Love Your Body, It’s the Only One You’ve Got

Katherine Smith
Love Your Body, It’s the Only One You’ve Got

I took a dress to the tailor yesterday. The fact that it needed to be altered came as something of a surprise. I bought it during one of my skinnier phases in my late twenties and didn’t think my body had changed that dramatically since then.

But standing there beneath unforgiving changing room light, I detected small but discriminating differences.

As the dress got pinned in to show off my now smaller frame I took in softer, slimmer limbs and read the experiences etched into faint wrinkles around my eyes, that told all told a tail of self-discovery and acceptance.

The truth is as I entered my thirties, I began to feel something shift. Far from being full of the middle-age spread and downward decline I had feared, I started to feel truly comfortable in my own skin. It was a subtle evolution that arose out of consistent yoga practice, self-awareness, a desire to understand myself and, I suspect, age.

What had began as an interest in health and how to look after myself, developed into a unique journey that made me realise that what I perceived as a healthy lifestyle was actually rather self-destructive and tinged with irony.

Who I Was and Who I Could Become

Despite striving for wellbeing, the ‘care’ I bestowed upon myself was dictatorial and restrictive, demoralising and dogmatic, often demanding more energy than I had to give. Despite my best intentions I made the fatal mistake of thinking I was supposed to be a certain way.

I was not interested in beginning with who I was, only concerned with what I could become as I pushed towards unrealistic, end-goals. Everything I did was loaded with expectation. It was punishing.

The turning point came when I discovered Ayurveda. It made me respect my true nature and view myself through an entirely different lens.

Accepting who I was became the first step towards genuine health and it deepened the relationship I had with my body and my mind, and changed the way I practiced asana.

Despite many years of yoga posture practice I discovered it was only when that I began to honour myself that a more authentic connection blossomed. With kindness and compassion as my guide, aggression dissolved and was replaced with presence and peace.

When I stopped wrestling myself, realised my body is an exquisite vehicle to be worshipped, and maintained everything changed; an alteration in attitude that has ended up being stitched into the seams of an old dress.

Guys, we are fragile. Our health is really all we have. It occurs to me that we never know what might threaten wellbeing or when. So, it’s important to respect what we’ve got while you still have it. So here are some top tips to love what you’ve got while you still can.

Forget perfection.

In the words of Donna Fahri, begin where you are, with what you’ve got. Let your yoga practice and your self-care routine grow from that place, rather than creating something for someone that doesn’t exist.

Forget the need to be anything or anyone in particular and recognise the perfection in imperfection. The chances are when you let go, you’ll create space for a new you to grow.

Ditch diets.

Diets create anxiety and don’t work. Adopt healthy habits and a holistic way of eating that is simple, high in nutrients and whole foods and low on nasty additives and sugars. Focus on nourishing your body, as opposed to depriving it. Easy.

Harmonise your yoga.

Don’t force yourself through a yoga or fitness routine. Development and growth is one thing, going after goals aggressively is harmful rather than helpful.

Pay attention to how you feel and pace yourself. Nothing good can come from forcing, after all, the lessons are in the journey. Forget the destination.

Get regular checks ups...for everything.

Don’t stick your head in the sand over health niggles. Prevention is always better than cure. Having regular checks up will limit concern and ensure illness doesn’t go undetected.

Relax, a lot.

Life can be hectic and fast paced. Stress disorders and stress-triggered disease is rife. As much as possible, protect your ‘me time’ so you have ample opportunity to decompress and relax.
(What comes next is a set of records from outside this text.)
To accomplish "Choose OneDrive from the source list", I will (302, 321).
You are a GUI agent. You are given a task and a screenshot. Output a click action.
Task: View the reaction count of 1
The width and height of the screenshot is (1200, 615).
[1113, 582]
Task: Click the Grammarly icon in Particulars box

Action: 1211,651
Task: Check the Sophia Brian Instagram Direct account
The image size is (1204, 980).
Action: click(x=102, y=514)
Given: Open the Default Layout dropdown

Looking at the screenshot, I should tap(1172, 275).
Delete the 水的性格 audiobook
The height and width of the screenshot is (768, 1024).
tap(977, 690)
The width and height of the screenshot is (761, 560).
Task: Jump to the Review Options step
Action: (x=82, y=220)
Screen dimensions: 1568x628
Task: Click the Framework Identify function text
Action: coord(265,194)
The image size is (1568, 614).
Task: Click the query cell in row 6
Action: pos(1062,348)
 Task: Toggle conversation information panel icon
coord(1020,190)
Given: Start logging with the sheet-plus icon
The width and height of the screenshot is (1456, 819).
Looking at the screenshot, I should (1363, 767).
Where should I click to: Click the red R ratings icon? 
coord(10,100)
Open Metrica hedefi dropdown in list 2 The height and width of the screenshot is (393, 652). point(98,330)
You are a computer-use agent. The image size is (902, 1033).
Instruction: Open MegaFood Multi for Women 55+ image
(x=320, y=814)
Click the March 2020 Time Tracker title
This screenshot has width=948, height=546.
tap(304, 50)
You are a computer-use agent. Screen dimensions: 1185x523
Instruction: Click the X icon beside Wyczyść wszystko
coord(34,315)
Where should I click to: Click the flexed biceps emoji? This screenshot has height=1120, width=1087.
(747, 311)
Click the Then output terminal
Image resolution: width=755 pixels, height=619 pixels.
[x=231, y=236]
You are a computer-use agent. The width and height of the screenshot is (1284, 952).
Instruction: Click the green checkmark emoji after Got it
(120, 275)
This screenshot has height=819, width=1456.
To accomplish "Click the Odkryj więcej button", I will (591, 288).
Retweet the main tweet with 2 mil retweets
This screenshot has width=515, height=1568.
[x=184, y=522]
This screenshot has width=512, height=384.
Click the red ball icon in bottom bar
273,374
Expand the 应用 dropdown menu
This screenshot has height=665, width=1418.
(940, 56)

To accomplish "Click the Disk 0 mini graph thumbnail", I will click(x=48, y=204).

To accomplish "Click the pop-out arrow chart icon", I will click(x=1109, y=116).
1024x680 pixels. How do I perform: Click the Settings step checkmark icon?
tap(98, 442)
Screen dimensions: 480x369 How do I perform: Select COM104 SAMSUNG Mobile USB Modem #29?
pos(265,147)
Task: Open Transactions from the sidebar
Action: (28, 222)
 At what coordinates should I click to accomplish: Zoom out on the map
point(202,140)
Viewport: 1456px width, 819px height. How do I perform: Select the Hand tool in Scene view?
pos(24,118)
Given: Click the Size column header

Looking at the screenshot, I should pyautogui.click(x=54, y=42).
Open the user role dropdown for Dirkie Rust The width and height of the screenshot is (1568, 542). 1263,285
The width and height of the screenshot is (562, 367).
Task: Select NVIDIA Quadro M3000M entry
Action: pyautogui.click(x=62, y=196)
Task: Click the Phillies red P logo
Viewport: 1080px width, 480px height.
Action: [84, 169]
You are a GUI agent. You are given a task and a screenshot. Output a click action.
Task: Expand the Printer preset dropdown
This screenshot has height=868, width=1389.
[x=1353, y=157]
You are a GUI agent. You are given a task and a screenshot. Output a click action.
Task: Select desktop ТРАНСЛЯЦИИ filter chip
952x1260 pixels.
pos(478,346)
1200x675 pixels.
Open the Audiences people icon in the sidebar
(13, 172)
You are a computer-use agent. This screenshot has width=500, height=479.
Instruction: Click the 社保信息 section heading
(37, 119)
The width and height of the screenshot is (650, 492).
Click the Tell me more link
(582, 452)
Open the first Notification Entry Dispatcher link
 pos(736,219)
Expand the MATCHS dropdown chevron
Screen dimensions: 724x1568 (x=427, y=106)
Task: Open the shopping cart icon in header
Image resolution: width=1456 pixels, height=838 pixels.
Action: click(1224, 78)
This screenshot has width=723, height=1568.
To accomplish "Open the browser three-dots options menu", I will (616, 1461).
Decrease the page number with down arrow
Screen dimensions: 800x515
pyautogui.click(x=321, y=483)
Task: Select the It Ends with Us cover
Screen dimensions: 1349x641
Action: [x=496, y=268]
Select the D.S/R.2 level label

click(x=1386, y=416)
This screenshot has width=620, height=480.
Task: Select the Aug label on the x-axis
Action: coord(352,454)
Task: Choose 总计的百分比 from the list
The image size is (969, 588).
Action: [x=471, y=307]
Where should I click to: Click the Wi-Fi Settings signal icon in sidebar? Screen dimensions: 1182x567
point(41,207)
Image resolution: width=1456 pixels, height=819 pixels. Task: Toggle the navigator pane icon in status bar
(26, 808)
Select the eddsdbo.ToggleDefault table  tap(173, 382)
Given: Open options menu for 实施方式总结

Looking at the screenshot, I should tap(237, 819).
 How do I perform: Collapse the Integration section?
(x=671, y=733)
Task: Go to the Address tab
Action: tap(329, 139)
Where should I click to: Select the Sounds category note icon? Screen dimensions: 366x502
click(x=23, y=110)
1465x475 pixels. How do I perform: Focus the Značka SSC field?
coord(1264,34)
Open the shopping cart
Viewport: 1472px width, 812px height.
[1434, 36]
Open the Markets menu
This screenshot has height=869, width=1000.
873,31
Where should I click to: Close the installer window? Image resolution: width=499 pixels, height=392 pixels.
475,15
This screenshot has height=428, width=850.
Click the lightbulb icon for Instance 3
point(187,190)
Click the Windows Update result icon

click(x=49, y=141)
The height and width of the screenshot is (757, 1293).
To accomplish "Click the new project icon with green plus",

Even if it’s just for 10 minutes everyday, try to shift your mindset from doing to doing nothing.

Watch your words.

Your inner dialogue shapes you, so watch the stories you define yourself by. Choose your words carefully and be your own cheerleader. Notice areas for improvement and be proactive about cultivating habits, but don’t let negative self-talk creep in.

Be kind to yourself.

In every moment, in every way, everyday consider; what is the kindest thing I can do for myself right now.

Be body confident.

Whatever your shape and size, love your body for the gift it is. Body confidence comes from embracing who you are, idiosyncrasies and all, and is more attractive than curves in the right places.

As my grandmother used to say, it’s what’s on the inside that counts, so don’t hide it — show yourself and shine.